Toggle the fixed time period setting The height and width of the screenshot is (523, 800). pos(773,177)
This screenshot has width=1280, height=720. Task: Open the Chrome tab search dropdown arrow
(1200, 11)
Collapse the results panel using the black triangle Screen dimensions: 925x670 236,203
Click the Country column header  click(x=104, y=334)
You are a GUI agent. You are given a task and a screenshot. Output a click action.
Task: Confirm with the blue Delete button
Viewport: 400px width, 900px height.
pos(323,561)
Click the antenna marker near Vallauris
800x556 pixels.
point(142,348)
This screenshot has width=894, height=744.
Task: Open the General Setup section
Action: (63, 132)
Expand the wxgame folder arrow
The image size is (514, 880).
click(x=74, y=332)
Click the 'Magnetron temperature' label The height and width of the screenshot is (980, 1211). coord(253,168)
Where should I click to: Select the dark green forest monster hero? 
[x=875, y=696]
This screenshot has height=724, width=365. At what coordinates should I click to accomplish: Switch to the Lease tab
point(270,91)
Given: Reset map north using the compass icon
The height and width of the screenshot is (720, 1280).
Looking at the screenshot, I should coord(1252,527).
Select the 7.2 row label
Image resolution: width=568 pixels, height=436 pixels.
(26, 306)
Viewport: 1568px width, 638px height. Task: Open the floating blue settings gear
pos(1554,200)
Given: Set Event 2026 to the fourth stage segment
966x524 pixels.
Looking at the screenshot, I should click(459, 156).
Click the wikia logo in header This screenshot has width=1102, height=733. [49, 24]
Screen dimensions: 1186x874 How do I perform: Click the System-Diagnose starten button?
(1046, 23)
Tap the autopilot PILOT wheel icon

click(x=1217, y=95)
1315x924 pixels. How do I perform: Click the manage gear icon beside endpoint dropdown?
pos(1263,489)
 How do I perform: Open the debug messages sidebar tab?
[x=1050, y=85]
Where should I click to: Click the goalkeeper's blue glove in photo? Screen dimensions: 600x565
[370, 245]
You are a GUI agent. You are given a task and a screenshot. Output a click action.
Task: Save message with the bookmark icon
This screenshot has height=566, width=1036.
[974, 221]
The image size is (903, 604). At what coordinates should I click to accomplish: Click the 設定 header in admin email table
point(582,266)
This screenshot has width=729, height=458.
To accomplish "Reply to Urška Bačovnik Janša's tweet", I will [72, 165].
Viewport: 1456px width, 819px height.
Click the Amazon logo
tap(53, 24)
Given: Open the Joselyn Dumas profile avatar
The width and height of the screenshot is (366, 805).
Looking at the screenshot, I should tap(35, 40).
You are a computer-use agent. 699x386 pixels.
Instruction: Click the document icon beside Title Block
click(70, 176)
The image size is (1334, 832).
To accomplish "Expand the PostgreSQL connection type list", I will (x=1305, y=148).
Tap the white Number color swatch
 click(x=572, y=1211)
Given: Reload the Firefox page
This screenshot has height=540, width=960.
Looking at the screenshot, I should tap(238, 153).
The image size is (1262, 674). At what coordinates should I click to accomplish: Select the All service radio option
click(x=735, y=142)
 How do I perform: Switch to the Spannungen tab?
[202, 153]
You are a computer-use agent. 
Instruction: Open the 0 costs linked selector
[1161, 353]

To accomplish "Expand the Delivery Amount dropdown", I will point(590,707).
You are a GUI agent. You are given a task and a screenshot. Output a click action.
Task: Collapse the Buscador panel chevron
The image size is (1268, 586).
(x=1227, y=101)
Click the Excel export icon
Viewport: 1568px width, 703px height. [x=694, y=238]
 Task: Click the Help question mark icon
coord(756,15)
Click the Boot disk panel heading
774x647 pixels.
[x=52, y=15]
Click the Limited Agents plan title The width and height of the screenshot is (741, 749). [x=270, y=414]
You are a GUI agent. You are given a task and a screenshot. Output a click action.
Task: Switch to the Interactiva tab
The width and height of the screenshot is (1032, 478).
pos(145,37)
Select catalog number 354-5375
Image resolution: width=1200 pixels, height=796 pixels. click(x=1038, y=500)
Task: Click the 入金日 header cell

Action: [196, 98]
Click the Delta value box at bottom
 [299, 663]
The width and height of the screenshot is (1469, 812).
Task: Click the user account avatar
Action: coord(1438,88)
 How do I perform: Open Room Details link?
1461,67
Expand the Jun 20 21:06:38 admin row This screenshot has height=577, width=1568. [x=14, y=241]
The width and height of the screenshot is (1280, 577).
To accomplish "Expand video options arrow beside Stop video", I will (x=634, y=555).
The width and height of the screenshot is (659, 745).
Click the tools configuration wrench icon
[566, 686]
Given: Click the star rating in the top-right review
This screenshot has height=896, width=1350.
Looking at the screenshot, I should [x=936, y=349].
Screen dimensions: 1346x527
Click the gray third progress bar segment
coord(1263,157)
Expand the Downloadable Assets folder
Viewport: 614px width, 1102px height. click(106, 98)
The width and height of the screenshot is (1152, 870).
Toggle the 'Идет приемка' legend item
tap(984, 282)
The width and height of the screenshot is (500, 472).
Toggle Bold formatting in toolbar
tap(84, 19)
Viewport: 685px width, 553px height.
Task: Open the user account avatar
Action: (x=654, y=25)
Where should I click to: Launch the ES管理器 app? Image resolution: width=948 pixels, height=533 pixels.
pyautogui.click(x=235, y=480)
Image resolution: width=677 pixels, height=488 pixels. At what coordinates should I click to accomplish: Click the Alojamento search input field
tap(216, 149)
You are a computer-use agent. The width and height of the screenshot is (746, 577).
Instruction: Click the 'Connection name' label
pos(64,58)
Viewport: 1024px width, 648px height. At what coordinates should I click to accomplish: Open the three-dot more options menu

### The problem
Within the listing above, find every line containing the string "using" and return it.

### Written solution
Collapse the results panel using the black triangle Screen dimensions: 925x670 236,203
Given: Reset map north using the compass icon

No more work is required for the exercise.